Previdência privada: investimentos caem 19,6% nos 11 meses de 2025

Os aportes em planos de previdência privada aberta recuaram de forma expressiva ao longo de 2025, enquanto os resgates avançaram, reduzindo a capacidade de formação de poupança de longo prazo do setor.
O resultado levou a uma captação líquida muito baixa no período, ampliando dúvidas sobre o apetite por produtos de previdência diante do contexto econômico atual.
Os números são do relatório da Fenaprevi, Federação Nacional de Previdência Privada e Vida, conforme informação divulgada pela Fenaprevi.
Panorama nos 11 primeiros meses de 2025
De janeiro a novembro de 2025, os prêmios e contribuições totalizaram R$ 142 bilhões, queda de 19,6% em relação a 2024, o que representa R$ 36,5 bilhões a menos no período. Ao mesmo tempo, os resgates subiram 13,9%, alcançando R$ 140 bilhões, reduzindo fortemente a capacidade de formação de recursos.

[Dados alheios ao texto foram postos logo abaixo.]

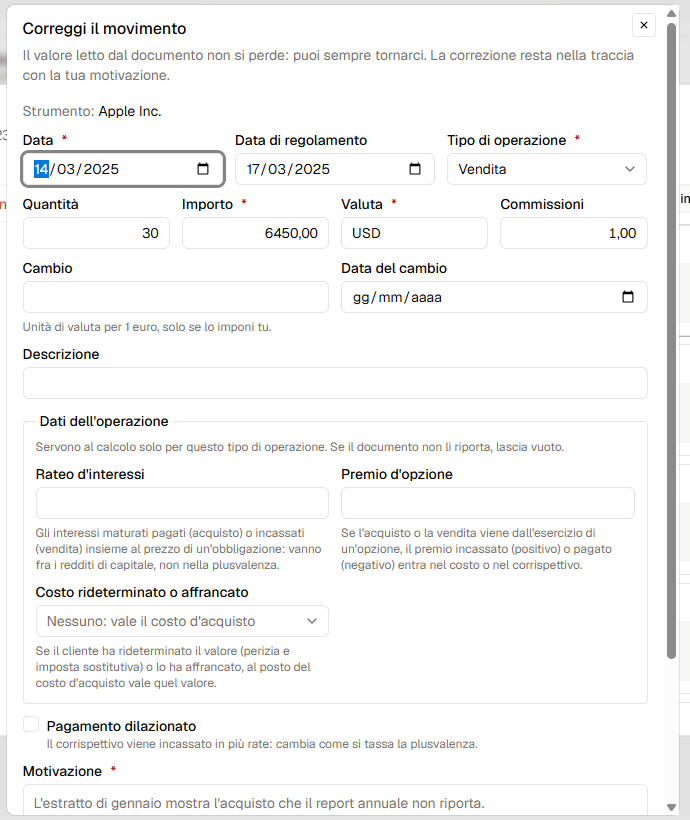This screenshot has width=690, height=820.
Task: Click the scrollbar down arrow
Action: point(672,807)
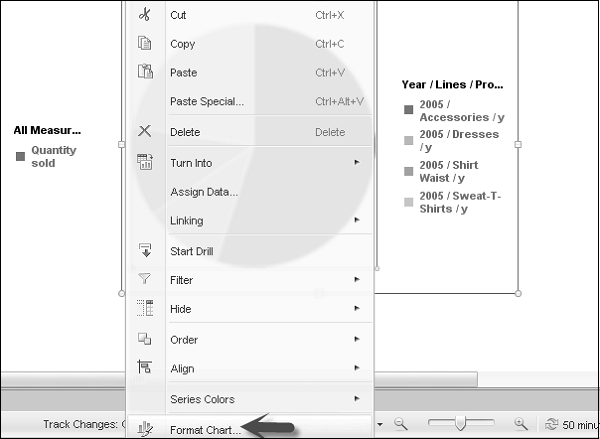Click the zoom slider in status bar
Viewport: 600px width, 439px height.
pos(460,424)
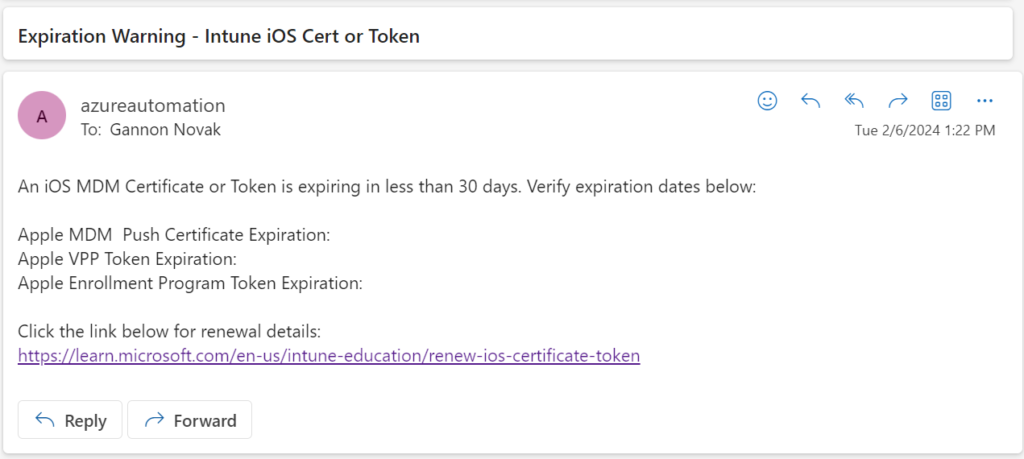The height and width of the screenshot is (459, 1024).
Task: Click the Forward arrow icon in header
Action: coord(898,100)
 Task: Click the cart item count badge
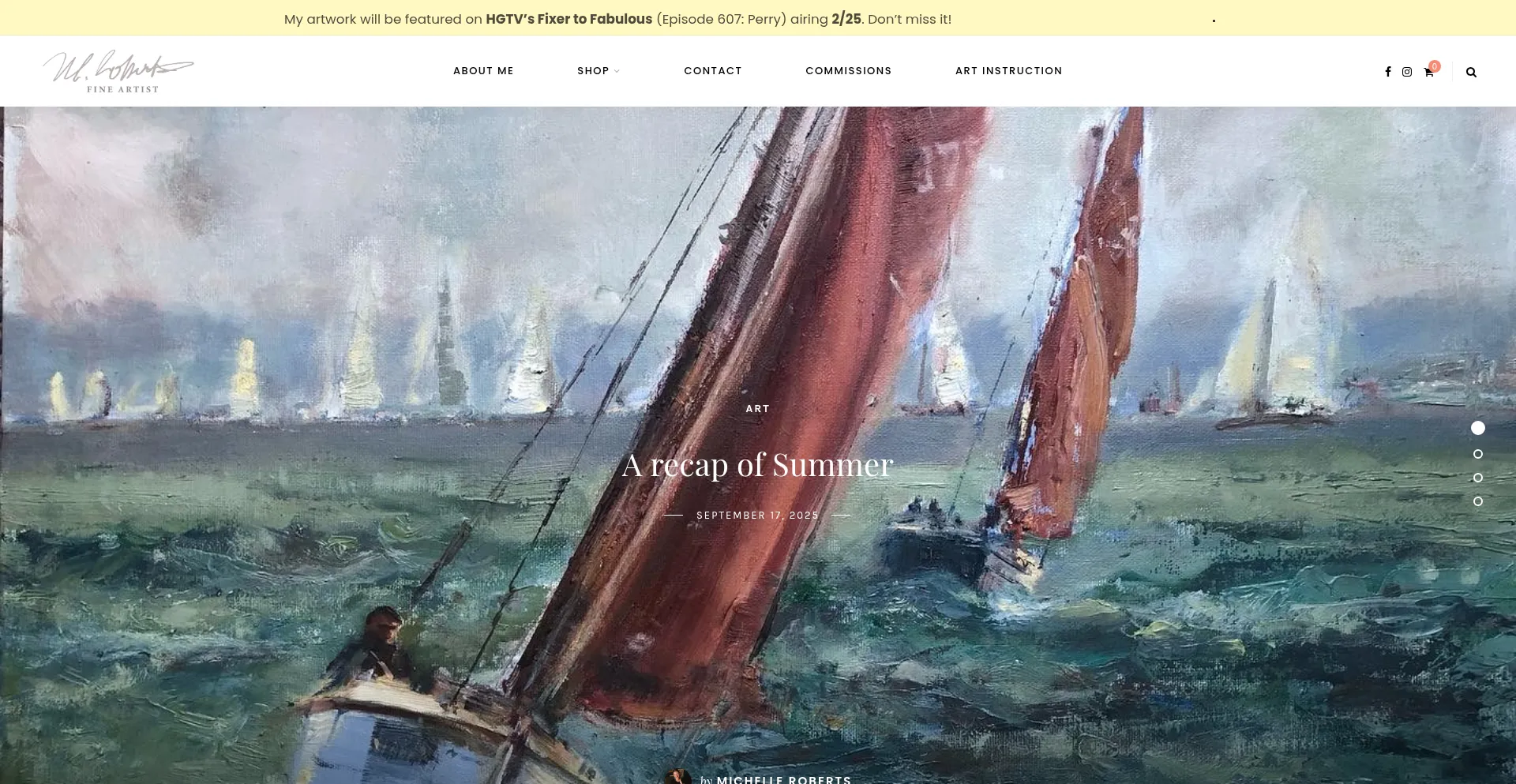pos(1435,66)
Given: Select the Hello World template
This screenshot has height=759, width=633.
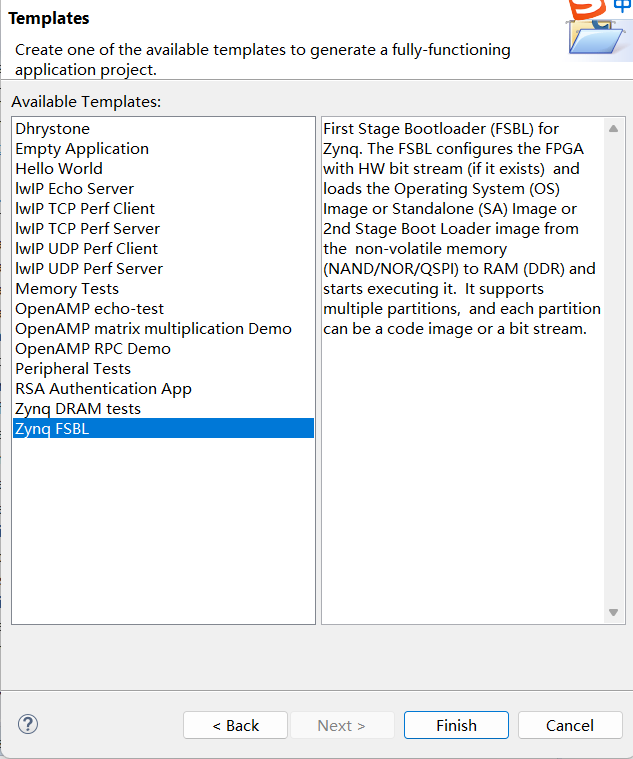Looking at the screenshot, I should point(59,168).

Como consequência, a captação líquida, que é o resultado de aportes menos resgates, ficou em apenas R$ 2 bilhões, montante 96,3% menor que no mesmo período de 2024.
Desempenho em novembro
No mês de novembro de 2025, os aportes caíram 32,5%, somando R$ 9,3 bilhões, enquanto os resgates subiram 2,6%, para R$ 11,7 bilhões. Com isso, a captação líquida ficou negativa em R$ 2,3 bilhões, retração de 195,8% ante novembro de 2024.
No final de novembro, o setor administrava R$ 1,8 trilhão em ativos, equivalente a cerca de 13,9% do PIB brasileiro.
Tipos de planos e perfil dos participantes
Do total arrecadado nos 11 primeiros meses de 2025, 90% foi direcionado a VGBL, 8%, ou R$ 11,1 bilhões, foram para PGBL, e 2% foram para planos Tradicionais. Esse padrão mostra preferência por produtos com características de capitalização e menor benefício fiscal imediato.
Até novembro de 2025, havia mais de 13,6 milhões de planos de previdência aberta no Brasil, pertencentes a 11,2 milhões de pessoas, das quais 8,9 milhões têm planos individuais.
O que isso significa para quem investe
A queda nos aportes e a alta nos resgates indicam maior cautela dos participantes, e podem refletir fatores como taxa de juros elevada, custo fiscal de alguns produtos, e alternativas de investimento mais atraentes no curto prazo.
Para quem pensa em previdência privada, a leitura dos números da Fenaprevi reforça a necessidade de avaliar liquidez, custos e objetivo financeiro antes de decidir aporte, além de comparar modalidades como VGBL e PGBL.